I've also been taking iodine drops after I read iodine may help fibrocystic breast disease (sore lumpy breasts on a monthly basis), and that women with fibrocystic breast disease are at higher risk of breast cancer. Two months later the sore lumpy breasts were gone.

I knew in advance that New Zealand-sourced food is generally low in iodine and zinc, so I knew I had a bit of room to move, which is important because too much of these minerals is toxic.

That's one of the benefits of knowing how the scientific process works - you know where to find the information and have some basis on which to judge its validity. There is an awful lot of impressive-sounding 'pseudoscience' on the internet. I'm sure I've even been sucked in by some.

Here's what I look for in a study (pubmed is my first port of call):
- research carried out by researchers at institutions like universities or hospitals
- published in a well-known, reputable peer-reviewed journal
- a control (placebo) group, for the purpose of comparison (because the placebo effect is massive - often people taking the placebo report an improvement, too, so the effect needs to be better than placebo, not better than no treatment.)
- randomisation, so that who gets the treatment and who gets the placebo is determined randomly. Otherwise, there may be unconscious bias (e.g. the researchers might give the treatment to people based on something like age, severity of symptoms, etc.)
- double blind, which means that neither the patients or the researchers giving the treatment know who is receiving the treatment and who is getting the placebo. There will, of course, be a spreadsheet somewhere that reveals which is which, but no one involved with giving the treatment will know, so no bias is introduced that way.
- the study has as many participants as possible, because the bigger the group, the more representative the sample. (e.g. five out of thirty children in one classroom might have red hair but if you counted the children across ten different schools the true rate of red hair might be only two out of thirty - hypothetical of course.)
- they have accounted for other causes as much as possible. Generally this means recording income level, age, marital status and goodness knows what else, then doing statistical jiggery-pokery to make sure those things aren't having an effect themselves or influencing the effectiveness of the treatment.

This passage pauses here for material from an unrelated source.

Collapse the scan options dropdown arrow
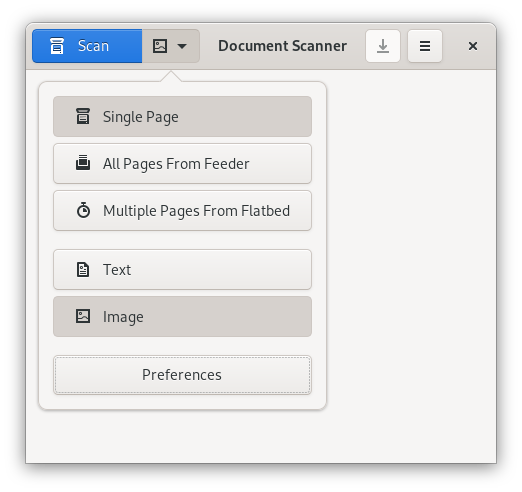The width and height of the screenshot is (522, 492). pos(182,46)
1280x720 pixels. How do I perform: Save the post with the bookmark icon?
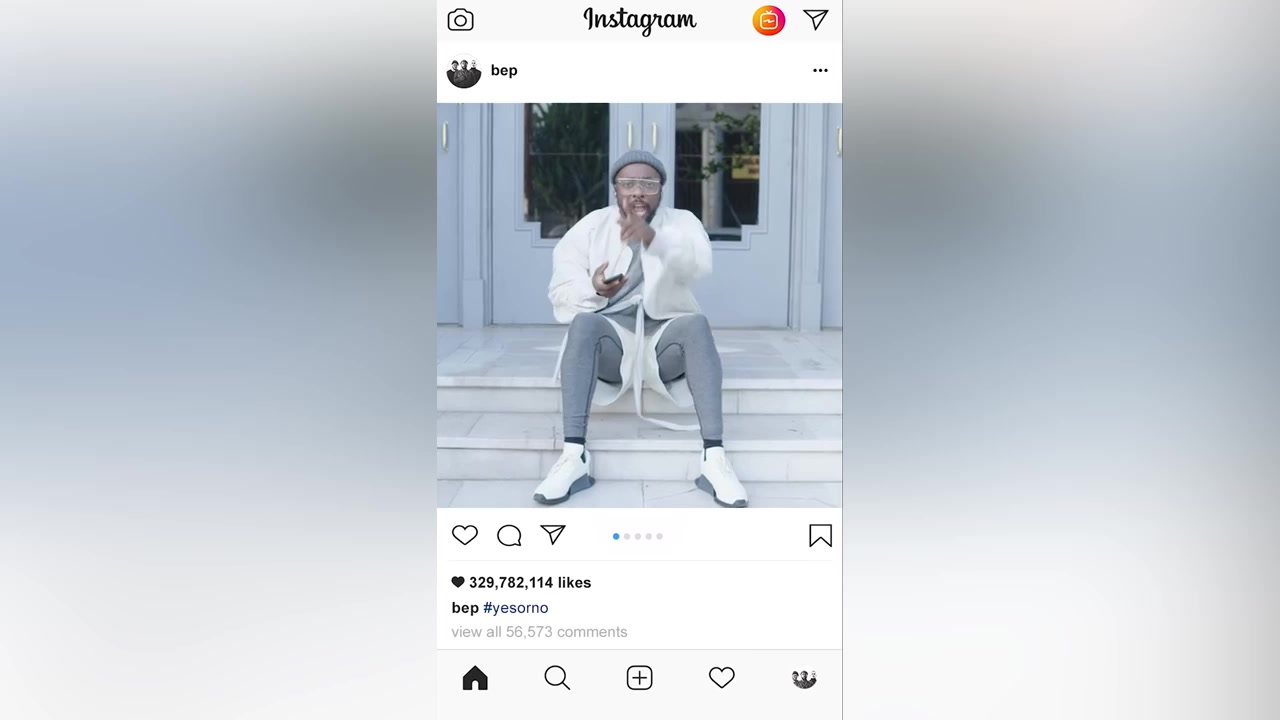(820, 536)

This covers what is generally considered the 'gold standard' of research: placebo-controlled, randomised, double-blind. It's there to remove bias and make judging the effectiveness of the treatment as objective as possible. Because without it we humans are very good at being subjective. Witness the decades (centuries?) of bleeding sick people! They thought it helped!

Even this isn't usually enough to persuade other scientists. The results generally have to be replicated in a number of different studies - and hopefully those different studies use exactly the same measurements, but that is definitely not always the case.

And it's really important to acknowledge that our knowledge about things is always changing and updating, and that's the only way that the pursuit of any complicated 'truth' can ever work. A drug company immediately withdrew a vaccine a few years back because the babies were getting a horrible side effect (a gastrointestinal problem, from memory). When the post-menopausal hormone replacement therapy results (increased cancer and heart disease) came out ten or so years ago, the results were immediately made widely known and the majority of women stopped taking it. So scientists do backtrack and withdraw when proven mistakes are made, but they do their best to make sure they don't have to.

We humans are, however, so imperfect! The process of gathering knowledge is also imperfect. I do know that all the scientists I've worked with over the years are totally dedicated to getting closer to the 'truth'. Getting there, however, is harder than it first seems.